- _TASK TO CARRY OUT_:
Copy the listing word for word, starting with its first line and going on through the line that contains "Looking at the screenshot, I should coord(431,283).", including that line.

- _MATERIAL TO PROCESS_:

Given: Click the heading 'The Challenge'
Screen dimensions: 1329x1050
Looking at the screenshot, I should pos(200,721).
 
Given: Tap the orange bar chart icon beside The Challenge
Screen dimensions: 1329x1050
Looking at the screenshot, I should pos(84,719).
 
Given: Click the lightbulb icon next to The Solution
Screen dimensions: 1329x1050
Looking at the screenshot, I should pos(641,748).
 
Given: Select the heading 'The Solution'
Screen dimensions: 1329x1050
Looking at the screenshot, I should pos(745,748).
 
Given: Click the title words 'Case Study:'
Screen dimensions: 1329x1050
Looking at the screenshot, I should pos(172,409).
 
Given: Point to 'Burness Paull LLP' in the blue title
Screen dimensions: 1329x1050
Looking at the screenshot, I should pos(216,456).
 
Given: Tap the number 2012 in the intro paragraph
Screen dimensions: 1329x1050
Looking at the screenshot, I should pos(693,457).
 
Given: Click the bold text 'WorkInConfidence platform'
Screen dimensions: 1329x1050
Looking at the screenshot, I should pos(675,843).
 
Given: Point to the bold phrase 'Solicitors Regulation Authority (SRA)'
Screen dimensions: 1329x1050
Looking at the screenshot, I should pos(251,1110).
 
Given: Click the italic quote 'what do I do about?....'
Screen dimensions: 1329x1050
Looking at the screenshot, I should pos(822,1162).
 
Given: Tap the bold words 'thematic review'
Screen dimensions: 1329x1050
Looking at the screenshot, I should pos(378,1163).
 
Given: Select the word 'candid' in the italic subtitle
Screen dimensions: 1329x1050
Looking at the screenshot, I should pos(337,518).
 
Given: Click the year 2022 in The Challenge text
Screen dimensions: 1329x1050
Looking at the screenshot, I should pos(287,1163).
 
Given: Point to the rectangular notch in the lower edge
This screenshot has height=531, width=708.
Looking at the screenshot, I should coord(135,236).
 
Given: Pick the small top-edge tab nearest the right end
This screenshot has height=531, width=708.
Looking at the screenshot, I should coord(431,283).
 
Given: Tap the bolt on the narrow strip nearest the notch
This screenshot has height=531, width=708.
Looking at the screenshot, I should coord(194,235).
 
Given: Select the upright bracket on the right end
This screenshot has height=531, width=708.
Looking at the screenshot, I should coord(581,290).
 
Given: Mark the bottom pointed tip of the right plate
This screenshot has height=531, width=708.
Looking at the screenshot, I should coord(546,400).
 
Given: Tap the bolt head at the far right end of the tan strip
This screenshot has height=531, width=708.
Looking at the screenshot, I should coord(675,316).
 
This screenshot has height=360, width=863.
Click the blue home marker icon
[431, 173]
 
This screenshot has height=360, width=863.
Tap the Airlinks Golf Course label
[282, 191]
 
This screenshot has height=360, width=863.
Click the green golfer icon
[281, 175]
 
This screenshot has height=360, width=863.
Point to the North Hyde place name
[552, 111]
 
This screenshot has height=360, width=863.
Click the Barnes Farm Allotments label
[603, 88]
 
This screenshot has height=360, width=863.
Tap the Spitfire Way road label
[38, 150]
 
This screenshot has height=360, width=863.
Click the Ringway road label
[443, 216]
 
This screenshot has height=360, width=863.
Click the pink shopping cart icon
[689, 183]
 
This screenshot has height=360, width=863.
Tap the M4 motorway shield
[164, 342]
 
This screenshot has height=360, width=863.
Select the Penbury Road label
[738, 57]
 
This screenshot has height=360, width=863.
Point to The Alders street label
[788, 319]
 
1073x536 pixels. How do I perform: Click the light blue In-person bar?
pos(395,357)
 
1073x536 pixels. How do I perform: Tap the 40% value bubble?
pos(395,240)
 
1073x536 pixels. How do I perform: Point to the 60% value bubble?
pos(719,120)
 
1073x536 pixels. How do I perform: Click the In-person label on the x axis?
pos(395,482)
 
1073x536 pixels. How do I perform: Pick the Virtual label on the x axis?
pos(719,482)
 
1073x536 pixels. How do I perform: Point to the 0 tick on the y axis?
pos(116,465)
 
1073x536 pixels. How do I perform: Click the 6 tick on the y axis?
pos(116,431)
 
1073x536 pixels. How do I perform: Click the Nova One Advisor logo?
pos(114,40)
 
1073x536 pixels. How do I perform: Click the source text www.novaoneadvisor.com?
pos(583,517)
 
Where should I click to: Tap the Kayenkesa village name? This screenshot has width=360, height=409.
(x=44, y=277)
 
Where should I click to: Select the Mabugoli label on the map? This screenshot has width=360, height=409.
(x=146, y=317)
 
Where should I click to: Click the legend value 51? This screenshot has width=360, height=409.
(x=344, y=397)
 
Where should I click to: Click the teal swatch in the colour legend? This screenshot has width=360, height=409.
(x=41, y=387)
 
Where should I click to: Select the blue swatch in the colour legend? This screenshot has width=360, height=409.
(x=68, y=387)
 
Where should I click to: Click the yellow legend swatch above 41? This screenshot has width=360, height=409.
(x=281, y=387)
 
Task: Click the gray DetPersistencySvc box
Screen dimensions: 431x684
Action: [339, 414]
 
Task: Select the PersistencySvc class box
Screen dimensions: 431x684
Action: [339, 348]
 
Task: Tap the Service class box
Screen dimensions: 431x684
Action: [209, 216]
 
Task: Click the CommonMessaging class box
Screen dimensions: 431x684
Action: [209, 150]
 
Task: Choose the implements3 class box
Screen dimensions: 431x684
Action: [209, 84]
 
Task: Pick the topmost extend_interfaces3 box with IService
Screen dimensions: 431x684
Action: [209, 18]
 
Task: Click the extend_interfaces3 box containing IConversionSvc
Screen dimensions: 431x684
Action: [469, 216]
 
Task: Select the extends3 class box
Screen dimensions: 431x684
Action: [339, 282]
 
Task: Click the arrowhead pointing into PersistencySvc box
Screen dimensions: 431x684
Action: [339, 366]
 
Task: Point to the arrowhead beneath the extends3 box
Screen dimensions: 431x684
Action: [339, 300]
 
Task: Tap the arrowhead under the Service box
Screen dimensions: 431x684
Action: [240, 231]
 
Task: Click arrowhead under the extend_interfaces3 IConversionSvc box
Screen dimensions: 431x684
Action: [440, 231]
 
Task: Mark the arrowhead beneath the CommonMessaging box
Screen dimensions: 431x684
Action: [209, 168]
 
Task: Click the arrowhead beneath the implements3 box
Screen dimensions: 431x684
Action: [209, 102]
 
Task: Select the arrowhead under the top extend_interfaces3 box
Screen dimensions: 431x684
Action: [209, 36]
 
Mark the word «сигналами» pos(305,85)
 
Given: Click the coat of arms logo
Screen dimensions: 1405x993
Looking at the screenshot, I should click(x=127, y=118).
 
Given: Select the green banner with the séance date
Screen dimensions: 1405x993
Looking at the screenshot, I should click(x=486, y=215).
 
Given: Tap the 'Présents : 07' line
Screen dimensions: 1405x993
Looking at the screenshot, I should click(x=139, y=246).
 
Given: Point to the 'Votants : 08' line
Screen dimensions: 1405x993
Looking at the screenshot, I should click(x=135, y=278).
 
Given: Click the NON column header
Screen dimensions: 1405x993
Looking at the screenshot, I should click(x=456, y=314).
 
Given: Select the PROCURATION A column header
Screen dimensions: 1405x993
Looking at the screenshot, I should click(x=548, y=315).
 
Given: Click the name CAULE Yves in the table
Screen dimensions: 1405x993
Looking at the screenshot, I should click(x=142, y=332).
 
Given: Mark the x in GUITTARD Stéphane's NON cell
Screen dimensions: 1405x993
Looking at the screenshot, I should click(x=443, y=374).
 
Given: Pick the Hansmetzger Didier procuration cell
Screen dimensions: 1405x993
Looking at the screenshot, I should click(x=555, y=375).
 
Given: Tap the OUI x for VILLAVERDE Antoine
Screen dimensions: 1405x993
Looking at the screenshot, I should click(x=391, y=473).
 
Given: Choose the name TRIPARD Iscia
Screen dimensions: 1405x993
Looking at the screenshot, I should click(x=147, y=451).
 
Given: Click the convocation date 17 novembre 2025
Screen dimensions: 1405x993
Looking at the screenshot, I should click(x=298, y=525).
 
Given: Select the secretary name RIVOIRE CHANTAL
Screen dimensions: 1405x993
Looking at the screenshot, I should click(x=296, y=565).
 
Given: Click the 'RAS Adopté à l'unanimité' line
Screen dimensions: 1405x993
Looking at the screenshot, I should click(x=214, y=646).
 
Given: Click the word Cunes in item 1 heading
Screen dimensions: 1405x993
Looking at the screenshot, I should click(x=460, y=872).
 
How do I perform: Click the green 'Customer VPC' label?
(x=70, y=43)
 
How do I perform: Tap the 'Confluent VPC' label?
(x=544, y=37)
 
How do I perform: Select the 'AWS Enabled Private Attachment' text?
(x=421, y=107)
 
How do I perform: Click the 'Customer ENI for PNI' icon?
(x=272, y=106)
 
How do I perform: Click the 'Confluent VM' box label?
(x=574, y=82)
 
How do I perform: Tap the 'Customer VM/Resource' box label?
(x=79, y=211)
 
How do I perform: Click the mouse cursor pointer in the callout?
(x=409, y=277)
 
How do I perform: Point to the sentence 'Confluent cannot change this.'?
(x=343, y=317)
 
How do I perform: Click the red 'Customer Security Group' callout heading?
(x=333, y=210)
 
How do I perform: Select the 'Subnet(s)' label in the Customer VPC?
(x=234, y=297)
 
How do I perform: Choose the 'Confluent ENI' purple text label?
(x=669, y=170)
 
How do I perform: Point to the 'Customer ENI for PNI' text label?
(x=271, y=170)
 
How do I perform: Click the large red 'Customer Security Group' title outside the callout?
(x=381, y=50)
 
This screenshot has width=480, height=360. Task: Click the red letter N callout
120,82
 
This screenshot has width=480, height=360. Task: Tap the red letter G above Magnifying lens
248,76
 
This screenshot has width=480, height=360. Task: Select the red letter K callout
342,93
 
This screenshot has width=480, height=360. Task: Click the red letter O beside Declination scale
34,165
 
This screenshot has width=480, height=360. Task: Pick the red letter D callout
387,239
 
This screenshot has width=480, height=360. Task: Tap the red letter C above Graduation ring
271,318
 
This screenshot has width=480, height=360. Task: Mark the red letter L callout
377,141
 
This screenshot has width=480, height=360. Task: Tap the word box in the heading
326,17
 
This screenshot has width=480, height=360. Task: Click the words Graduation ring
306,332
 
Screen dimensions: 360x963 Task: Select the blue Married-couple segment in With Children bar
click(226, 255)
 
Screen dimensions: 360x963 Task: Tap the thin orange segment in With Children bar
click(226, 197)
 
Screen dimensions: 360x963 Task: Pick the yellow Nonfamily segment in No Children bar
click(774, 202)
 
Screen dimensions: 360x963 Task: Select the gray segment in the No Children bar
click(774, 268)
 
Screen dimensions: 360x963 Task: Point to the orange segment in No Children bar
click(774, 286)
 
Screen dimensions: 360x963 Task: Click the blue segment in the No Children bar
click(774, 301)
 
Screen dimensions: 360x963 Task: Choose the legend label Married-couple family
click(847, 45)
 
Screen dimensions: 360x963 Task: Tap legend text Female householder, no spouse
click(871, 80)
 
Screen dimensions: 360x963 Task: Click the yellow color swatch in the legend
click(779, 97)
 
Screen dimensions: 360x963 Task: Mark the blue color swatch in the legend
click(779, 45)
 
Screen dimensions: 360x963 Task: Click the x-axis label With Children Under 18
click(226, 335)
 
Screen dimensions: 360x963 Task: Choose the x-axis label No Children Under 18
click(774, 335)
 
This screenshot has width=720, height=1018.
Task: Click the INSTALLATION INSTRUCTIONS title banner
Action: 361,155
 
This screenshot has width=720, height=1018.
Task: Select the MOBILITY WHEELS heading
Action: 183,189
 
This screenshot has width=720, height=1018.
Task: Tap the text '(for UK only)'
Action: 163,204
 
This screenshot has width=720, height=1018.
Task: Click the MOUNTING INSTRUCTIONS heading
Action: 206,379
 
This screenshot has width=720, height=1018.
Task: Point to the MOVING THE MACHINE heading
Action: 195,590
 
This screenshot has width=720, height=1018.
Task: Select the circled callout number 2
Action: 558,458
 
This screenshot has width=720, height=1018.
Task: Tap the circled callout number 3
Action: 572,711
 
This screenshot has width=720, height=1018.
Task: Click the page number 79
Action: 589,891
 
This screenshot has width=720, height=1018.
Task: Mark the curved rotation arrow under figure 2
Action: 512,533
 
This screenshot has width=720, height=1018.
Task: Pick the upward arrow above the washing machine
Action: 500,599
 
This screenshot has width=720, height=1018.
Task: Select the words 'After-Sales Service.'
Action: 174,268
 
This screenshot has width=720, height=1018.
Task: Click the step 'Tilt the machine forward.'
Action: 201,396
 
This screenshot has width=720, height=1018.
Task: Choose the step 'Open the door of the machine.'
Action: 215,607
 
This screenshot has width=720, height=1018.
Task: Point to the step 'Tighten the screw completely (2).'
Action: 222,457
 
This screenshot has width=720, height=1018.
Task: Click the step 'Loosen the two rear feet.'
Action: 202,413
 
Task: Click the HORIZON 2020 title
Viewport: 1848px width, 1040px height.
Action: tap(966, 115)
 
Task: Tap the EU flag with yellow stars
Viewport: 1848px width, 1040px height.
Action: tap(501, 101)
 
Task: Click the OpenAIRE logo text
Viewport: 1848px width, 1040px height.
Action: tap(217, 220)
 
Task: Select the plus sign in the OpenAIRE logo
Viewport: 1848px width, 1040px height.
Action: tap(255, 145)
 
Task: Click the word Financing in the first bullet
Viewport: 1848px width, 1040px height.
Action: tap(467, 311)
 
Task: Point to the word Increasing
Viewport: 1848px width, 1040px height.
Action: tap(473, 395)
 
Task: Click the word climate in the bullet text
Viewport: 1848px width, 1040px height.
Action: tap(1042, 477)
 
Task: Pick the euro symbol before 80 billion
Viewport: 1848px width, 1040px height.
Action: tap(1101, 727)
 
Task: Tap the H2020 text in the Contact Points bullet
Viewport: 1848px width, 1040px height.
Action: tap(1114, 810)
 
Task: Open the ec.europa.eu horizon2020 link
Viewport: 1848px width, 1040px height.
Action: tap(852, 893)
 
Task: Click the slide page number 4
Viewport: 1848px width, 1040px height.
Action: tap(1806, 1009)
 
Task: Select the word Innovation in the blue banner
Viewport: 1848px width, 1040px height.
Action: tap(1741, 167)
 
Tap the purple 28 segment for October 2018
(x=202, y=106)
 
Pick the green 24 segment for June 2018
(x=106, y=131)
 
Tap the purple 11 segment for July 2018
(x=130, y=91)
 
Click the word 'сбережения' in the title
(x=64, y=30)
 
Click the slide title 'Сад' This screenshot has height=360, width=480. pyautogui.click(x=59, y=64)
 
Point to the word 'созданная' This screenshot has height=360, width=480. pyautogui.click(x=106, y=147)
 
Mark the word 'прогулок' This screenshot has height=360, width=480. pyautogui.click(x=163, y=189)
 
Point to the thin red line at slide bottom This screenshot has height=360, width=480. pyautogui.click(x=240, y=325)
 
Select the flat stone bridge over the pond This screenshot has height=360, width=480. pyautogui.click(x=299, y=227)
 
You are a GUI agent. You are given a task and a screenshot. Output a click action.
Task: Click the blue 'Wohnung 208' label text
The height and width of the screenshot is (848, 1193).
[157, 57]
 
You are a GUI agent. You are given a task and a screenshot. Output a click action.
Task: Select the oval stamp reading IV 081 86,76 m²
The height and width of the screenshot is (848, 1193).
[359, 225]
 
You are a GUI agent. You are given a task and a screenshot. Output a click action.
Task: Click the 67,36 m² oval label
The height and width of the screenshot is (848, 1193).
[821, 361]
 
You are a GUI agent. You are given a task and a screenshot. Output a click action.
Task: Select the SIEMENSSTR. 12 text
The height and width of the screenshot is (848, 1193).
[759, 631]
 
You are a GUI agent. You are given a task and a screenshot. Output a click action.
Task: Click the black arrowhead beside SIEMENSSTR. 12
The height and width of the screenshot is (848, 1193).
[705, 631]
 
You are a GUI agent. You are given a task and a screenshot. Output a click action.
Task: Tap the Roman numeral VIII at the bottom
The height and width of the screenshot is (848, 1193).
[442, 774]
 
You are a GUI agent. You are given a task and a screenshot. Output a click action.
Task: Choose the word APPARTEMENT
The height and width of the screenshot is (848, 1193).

- _RESPONSE_:
Given: Click the heading 'The Challenge'
Screen dimensions: 1329x1050
Looking at the screenshot, I should pos(200,721).
 
Given: Tap the orange bar chart icon beside The Challenge
Screen dimensions: 1329x1050
Looking at the screenshot, I should pos(84,719).
 
Given: Click the lightbulb icon next to The Solution
Screen dimensions: 1329x1050
Looking at the screenshot, I should pos(641,748).
 
Given: Select the heading 'The Solution'
Screen dimensions: 1329x1050
Looking at the screenshot, I should pos(745,748).
 
Given: Click the title words 'Case Study:'
Screen dimensions: 1329x1050
Looking at the screenshot, I should pos(172,409).
 
Given: Point to 'Burness Paull LLP' in the blue title
Screen dimensions: 1329x1050
Looking at the screenshot, I should pos(216,456).
 
Given: Tap the number 2012 in the intro paragraph
Screen dimensions: 1329x1050
Looking at the screenshot, I should pos(693,457).
 
Given: Click the bold text 'WorkInConfidence platform'
Screen dimensions: 1329x1050
Looking at the screenshot, I should pos(675,843).
 
Given: Point to the bold phrase 'Solicitors Regulation Authority (SRA)'
Screen dimensions: 1329x1050
Looking at the screenshot, I should pos(251,1110).
 
Given: Click the italic quote 'what do I do about?....'
Screen dimensions: 1329x1050
Looking at the screenshot, I should pos(822,1162).
 
Given: Tap the bold words 'thematic review'
Screen dimensions: 1329x1050
Looking at the screenshot, I should pos(378,1163).
 
Given: Select the word 'candid' in the italic subtitle
Screen dimensions: 1329x1050
Looking at the screenshot, I should pos(337,518).
 
Given: Click the year 2022 in The Challenge text
Screen dimensions: 1329x1050
Looking at the screenshot, I should pos(287,1163).
 
Given: Point to the rectangular notch in the lower edge
This screenshot has height=531, width=708.
Looking at the screenshot, I should coord(135,236).
 
Given: Pick the small top-edge tab nearest the right end
This screenshot has height=531, width=708.
Looking at the screenshot, I should coord(431,283).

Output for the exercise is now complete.